Carissa Hessick and I have been debating the appropriateness of using empirical methods in legal interpretation. The debate began on PrawfsBlawg, then moved over here (with some continued discussion at Prawfs), and then spread to Twitter. The relevant tweets are collected in my previous post, and in this post I’ll respond to Hessick’s most recent points.
As I understand her, Hessick contends that the issue of ordinary meaning isn’t an “empirical question” because the question of how a reasonable person would understand the text is inherently qualitative rather than quantitative, and therefore can’t be answered in a way that is “provable or verifiable.” I accept Hessick’s characterization of the ordinary-meaning issue as being qualitative rather than quantitative, but it doesn’t follow that quantitative information is always irrelevant.
In her first set of tweets, Hessick had asked, “Don’t most people think that, if something is an empirical question, that means there is a demonstrably correct answer?” I answered, “I don’t know whether there are people who would think that ‘empirical Q = can be answered definitively,’ but isn’t it pretty clear that that equation doesn’t hold, & that there are empirical Qs that can only be addressed probabilistically?” As examples of what I meant I pointed to weather forecasts and climate-change models. Hessick then responded that the accuracy of a weather forecast can be evaluated by waiting to see what the weather turns out to be.
I don’t think that’s right, strictly speaking; if the forecast says there’s a 75% chance of rain, the fact that it turns out to be sunny doesn’t prove that the estimate of probability was wrong (nor would the fact that it did rain prove that the estimate was right). But let’s put that aside, and look at some examples in which it’s not possible to have the kind of after-the-fact confirmation or disconfirmation that Hessick refers to.
Let’s start by sticking with weather reports. Suppose you have two forecasts for tomorrow’s weather; but one of them uses data from five times as many observation stations as the other one, both in developing its forecasting model (based on past observations and forecasts) and in gathering data about current conditions, to be analyzed for purposes of tomorrow’s forecast. My guess is that when it comes time to decide whether to bring an umbrella with you to work, you’d be more likely to rely on the forecast that is based on more extensive data.

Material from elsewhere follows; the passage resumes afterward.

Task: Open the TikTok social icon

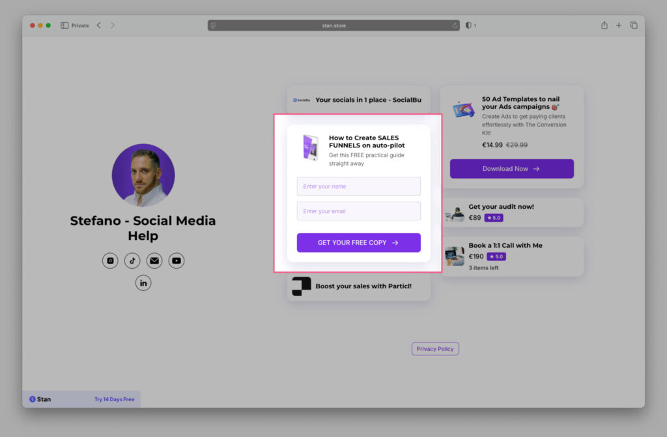Action: (x=132, y=261)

Or for questions focused on describing and explaining what happened in the past, rather than on forecasting what might happen in the future, consider the kinds of questions that come up in the study of evolution: what species are the evolutionary precursors of homo sapiens, when and how did the ability to use language arise, how did insect wings evolve. Research seeking to answer those questions has to be empirically based; at a minimum, any proposed answers have to be consistent with the empirical evidence, and differing approaches are evaluated based on how well they account for that evidence. And progress is made, even though there hasn’t yet been (and may never be) the kind of clear confirmation that Hessick wants to see.

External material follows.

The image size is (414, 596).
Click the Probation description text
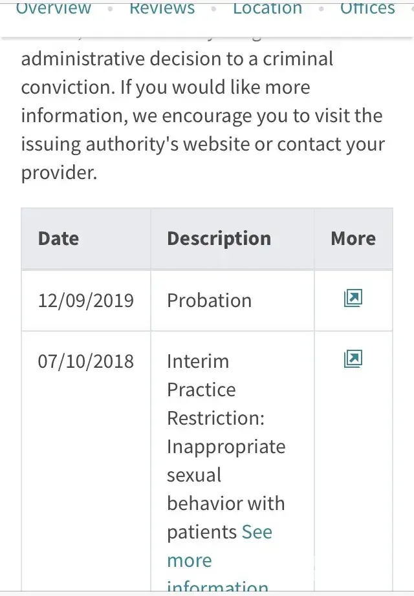209,301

So in considering whether corpus linguistics can be useful in legal interpretation, the question shouldn’t be whether it can provide definitive answers, but whether it can provide information that is relevant and can be useful in the interpretive process. In a series of posts, I’ve defended the idea that frequency data can in appropriate cases satisfy those requirements: Meaning in the framework of corpus linguistics, More on the relevance of frequency data: Responding to Steinberg, and Corpus linguistics: Empiricism and frequency.
The third of those posts responded to the contention in Hessick’s Corpus Linguistics and the Criminal Law that because corpus linguistics relies on frequency information, using it in legal interpretation would represent a radical departure from established interpretive methods. I countered that argument by presenting evidence that frequency has been at least implicitly relevant to legal interpretation at least as far back as Blackstone. It was that post that prompted the twitter exchange that I’m commenting on now.
Hessick writes:
Now, don’t get me wrong, judges often frame what they are doing in terms that sound quantifiable. For example, they might say construction A is the one that meaning that is “most common” or “most commonly understood.” But I think that phrase is probably shorthand for “my intuition about what is most commonly understood.” The reason I think it is a shorthand for that is because the same judges (sometimes in the same opinions) talk about what a “reasonable listener” would understand.
As you know, the “reasonable person” standard is a qualitative standard, not a quantifiable one. And because whether something is reasonable is not (in doctrine) considered to be something you can prove as a quantifiable matter. I don’t see how the reasonable listener test is properly understood as an empirical test.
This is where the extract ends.